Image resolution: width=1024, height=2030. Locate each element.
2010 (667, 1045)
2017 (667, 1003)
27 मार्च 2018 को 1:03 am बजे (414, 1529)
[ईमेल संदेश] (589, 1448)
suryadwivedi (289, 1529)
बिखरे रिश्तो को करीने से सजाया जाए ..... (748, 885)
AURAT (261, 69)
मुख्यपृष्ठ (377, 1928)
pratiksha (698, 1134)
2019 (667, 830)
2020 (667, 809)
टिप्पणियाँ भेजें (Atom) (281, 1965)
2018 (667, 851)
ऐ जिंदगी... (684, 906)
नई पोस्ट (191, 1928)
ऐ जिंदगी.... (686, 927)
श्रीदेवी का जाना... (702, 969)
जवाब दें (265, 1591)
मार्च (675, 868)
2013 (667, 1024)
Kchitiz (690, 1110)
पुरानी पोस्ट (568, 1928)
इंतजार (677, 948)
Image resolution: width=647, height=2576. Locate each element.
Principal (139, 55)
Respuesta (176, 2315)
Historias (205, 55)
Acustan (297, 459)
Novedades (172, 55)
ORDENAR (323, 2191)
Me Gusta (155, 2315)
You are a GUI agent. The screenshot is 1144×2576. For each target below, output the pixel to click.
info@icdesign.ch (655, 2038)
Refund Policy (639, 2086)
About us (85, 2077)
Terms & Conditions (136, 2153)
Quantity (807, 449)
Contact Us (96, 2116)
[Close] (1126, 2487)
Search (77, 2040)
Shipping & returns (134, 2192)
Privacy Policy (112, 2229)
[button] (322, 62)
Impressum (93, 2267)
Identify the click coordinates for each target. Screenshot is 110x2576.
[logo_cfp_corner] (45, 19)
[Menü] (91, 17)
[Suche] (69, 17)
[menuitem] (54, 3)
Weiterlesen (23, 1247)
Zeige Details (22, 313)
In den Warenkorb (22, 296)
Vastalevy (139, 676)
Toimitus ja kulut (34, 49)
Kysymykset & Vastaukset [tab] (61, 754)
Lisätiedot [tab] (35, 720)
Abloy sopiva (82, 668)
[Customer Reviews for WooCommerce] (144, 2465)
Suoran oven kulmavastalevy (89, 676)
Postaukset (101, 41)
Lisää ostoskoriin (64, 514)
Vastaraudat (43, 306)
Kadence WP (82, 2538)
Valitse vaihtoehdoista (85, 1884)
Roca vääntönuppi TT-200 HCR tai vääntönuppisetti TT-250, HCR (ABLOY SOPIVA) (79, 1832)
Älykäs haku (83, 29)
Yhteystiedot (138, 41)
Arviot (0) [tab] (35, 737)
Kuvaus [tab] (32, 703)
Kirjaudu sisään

--- --- ---

#### [What the exercise asks]
Everything from the line that contains "Toimitus ja kulut (34, 49)" to the last line of the entries above should be repeated word for word, both lines included, with no other output.

#### [Problem solution]
Toimitus ja kulut (34, 49)
Kysymykset & Vastaukset [tab] (61, 754)
Lisätiedot [tab] (35, 720)
Abloy sopiva (82, 668)
[Customer Reviews for WooCommerce] (144, 2465)
Suoran oven kulmavastalevy (89, 676)
Postaukset (101, 41)
Lisää ostoskoriin (64, 514)
Vastaraudat (43, 306)
Kadence WP (82, 2538)
Valitse vaihtoehdoista (85, 1884)
Roca vääntönuppi TT-200 HCR tai vääntönuppisetti TT-250, HCR (ABLOY SOPIVA) (79, 1832)
Älykäs haku (83, 29)
Yhteystiedot (138, 41)
Arviot (0) [tab] (35, 737)
Kuvaus [tab] (32, 703)
Kirjaudu sisään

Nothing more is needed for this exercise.